Part VI:the future of qualitative research

The qualitative research continues to transform itself. It is apparent that the constantly changing field of qualitative research is defended by series of tensions and contradictions as well as emergent understandings. There are no definitive answers of those tensions. However, this chapter tries to show us how the future of qualitative can be.

Afterthought
On writing; On writing sociology
Zygmunt Bauman

Zygmunt Bauman reflexively moves qualitative inquiry (and sociology) into the new century, telling us that the work of the post and the sociologist – and of history – is to uncover, in ever new situations, “human possibilities previously hidden.” Writing and inquiry are not innocent practices. In its representational and political practices, quantitative inquiry, like sociology, makes visible the possibility of “living together differently with less misery or not misery. … Disclosure is the beginning – not the end – of the war against misery.” We have no choice; we are always already political, always already, engaged. A neutral noncommittal form of inquiry is an impossibility. In a truly democratic society, Bauman observes, everyone is free to question “everything that is pre-given. … In such a society, all individuals are free to create for their lives the meanings they will.” In such a society, qualitative inquiry becomes a vehicle for questioning all that is pre-given. Thus does Bauman lead us into the future.

Refunctioning ethnography
The challenge of an anthropology of the contemporary
Douglas R. Holmes and George E. Marcus

Douglas Holmes and George Marcus extend this argument, calling for a “Refunctioning of ethnography,” a regrounding of ethnography in the contemporary moment. They are quite explicit, observing that “a new set of regulative norms of fieldwork are needed to release ethnographers – in – the – marketing form the … imaginary” of classic ethnography. Contemporary ethnography could profitably be oriented to para-ethnography; that is, to the ecologies of knowledge, existing disclosures, and local practices that are in place in field settings. The ethnographer finds the “literal filed” by working through complex senses, levels, and multiple sites that connect the local to the global.

Holmes and Marcus observe that recognizing the multisided nature of fieldwork produces a “rethinking of a whole set of issues in fieldwork – complicity instead of rapport, … the necessity of collaborations and their personal politics, the uneven distribution or depth of knowing, … the changing nature of the object of study, grounding of an abstract relations … in form of human action and knowing.” Thus do they offer terms of a refunctioned ethnography where subjects, now called para-ethnographers, are tented as experts, as collaborators and partners in research. They ground their interpretation of the para-ethnographer in the analysis of a famous politic actor, the French nationalist Jean-Marie Le Pen.

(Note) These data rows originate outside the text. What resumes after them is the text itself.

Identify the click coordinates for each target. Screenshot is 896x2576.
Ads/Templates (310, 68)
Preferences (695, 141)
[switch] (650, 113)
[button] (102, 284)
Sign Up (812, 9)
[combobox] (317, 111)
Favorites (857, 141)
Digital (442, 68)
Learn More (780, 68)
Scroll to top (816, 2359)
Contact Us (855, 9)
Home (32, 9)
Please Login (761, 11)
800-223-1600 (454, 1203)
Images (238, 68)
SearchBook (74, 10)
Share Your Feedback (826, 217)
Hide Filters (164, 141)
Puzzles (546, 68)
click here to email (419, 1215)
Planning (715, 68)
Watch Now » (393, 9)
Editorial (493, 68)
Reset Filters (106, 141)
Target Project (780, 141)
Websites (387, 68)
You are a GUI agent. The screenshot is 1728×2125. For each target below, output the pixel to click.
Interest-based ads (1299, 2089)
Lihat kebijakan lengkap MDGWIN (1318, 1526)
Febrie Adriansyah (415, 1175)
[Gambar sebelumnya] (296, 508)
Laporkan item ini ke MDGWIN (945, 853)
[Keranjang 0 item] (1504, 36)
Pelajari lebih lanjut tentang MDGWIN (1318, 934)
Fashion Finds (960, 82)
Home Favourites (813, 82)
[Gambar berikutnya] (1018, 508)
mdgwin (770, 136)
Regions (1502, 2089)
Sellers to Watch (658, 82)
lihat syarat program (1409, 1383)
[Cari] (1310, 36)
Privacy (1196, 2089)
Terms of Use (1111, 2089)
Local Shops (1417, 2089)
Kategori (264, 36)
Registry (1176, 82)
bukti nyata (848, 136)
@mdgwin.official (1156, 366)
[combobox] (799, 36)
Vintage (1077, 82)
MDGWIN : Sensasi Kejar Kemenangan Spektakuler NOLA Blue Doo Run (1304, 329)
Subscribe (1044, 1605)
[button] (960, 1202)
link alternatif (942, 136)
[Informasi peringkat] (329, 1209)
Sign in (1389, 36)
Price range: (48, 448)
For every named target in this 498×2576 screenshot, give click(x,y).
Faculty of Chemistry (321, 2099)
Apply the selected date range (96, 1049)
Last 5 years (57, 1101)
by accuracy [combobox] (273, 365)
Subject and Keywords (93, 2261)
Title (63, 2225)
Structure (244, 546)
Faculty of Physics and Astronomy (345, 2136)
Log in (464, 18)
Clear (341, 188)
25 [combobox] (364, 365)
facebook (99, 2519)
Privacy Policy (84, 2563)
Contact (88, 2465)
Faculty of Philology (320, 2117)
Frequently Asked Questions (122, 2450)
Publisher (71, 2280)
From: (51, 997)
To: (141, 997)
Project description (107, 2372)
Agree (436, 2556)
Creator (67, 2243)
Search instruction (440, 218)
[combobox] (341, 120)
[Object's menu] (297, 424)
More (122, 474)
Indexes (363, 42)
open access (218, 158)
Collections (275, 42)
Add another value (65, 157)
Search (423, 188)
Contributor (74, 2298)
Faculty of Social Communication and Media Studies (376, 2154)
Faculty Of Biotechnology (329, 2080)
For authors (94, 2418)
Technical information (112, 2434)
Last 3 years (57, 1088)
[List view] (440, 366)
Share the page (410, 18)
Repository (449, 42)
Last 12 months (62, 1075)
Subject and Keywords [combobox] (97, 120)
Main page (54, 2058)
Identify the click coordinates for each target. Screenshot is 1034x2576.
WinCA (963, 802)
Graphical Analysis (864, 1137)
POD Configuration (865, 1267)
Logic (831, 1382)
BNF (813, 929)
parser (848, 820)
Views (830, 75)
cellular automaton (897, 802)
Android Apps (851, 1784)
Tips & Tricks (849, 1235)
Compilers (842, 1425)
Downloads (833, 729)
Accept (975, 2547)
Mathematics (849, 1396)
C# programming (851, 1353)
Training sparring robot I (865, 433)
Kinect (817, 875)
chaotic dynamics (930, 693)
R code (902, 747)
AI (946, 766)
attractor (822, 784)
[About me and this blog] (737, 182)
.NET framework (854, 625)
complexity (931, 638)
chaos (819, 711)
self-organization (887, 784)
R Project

Para-ethnography goes beyond merely identifying a new ethnography subject. Rather, it opens the door for deeper questions of how the “culture operates within a continuously unfolding contemporary.” More deeply, and more radically, Holmes and Marcus believe that “spontaneously generated para-ethnographies are build into the structure of the contemporary and give form and content to continuously unfolding skein experience.”